Norman Vincent Peale, 1898-1993
A post by a connection on LinkedIn referring to a newspaper story in an Irish paper about climate change got me thinking this afternoon. I have become a bit of a fatalist about this issue so I decided to write a comment about it. However it grew to be a bit longer than originally intended so I decided to post it on the Sirelark blog too.
I've come to the conclusion that the human race cannot avoid a disaster of a certain magnitude. Every civilisation has after a time either self-destructed or been destroyed by a natural event; that will happen to ours too, but how and when? Will it be climate change? It's possibly the commonest cause of civilisation death, so why would ours be immune?
I imagine many think we are different due to advances in technology and knowledge. But societal extinction can occur despite the recognition of impending disaster, even if the exact causes were unknown or disputed.
Is it because the human race is hard-wired to be materially and intellectually selfish and therefore ineffective in the face of catastrophe? And why are so many compelled to stare in awe at a retreating shoreline before a tidal wave hits, rather than leave everything behind and run like hell?
If we have caused climate change, reducing the intensity of a disaster requires each person to make independent sacrifices and leaders to lead by example, with honesty and altruistically.
I see little evidence of this, so it seems inevitable that the natural world will be radically different sooner than we would believe.
Are you one of those under the spell of a retreating shoreline? What are you doing now to prepare and protect your business and family?
To be nobody but yourself - in a world which is doing its best, night and day, to make you like everybody else - means to fight the hardest battle which any human being can fight, and never stop fighting.
E. E. Cummings 1894-1962 English Poet
I have just started reading a book that I first read when my son was a toddler in the early 2000s. It had a profound affect on me then and the first words I read (quoted above) had a similar impact on Saturday. These prophetic words left me feeling quite melancholic about the future of our planet.
While this is fundamentally a book about how a proud and intelligent indigenous peoples who were subject to what can only be described as a programme of genocide, it is also about the native peoples' relationship with with the land on and off which they lived, and the plants, creatures, air and water they relied on to survive. They had apparently been doing so in relative harmony for many thousands of years before the Europeans arrived.

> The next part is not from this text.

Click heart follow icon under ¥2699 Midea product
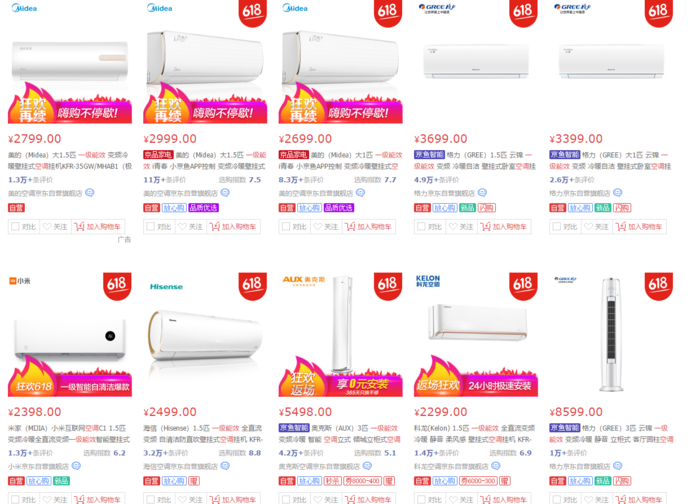pos(317,226)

As time goes on, the question of who was right about the risks of rapid ecomomic growth becomes a little easier to answer.
I am looking forward to recalibrating my views about sustainability as I progress through it.
Some years ago my father bought me a couple of books full of quotes by amazing people to lift the soul, encourage the reader to reflect on how amazing each one of us is, and what we are all capable of if we have the right (positive) attitude to life and to each other.
It felt the right time to dig them out again, considering what I and my family have been through recently, what the country is going through and the political and environmental crises the world appears to be faced with.
It could be argued that the world desperately needs some positive thoughts at the moment, and as Boris Johnson proved last night and Greta Thunberg a few days ago, words can be very powerful indeed.
Now I am by no means a wordsmith and shan't pretend to be (I am merely a humble risk adviser and insurance broker), so I am happy to defer to some very smart people who have done more than most to shape the world we live in.
I started my insurance broking business earlier this year. It followed a period in my life which had serious repercussions well beyond the walls of my home and beyond my capacity to predict. The outcomes have been both good and bad, perhaps even euphoric and catastrophic, in equal measure.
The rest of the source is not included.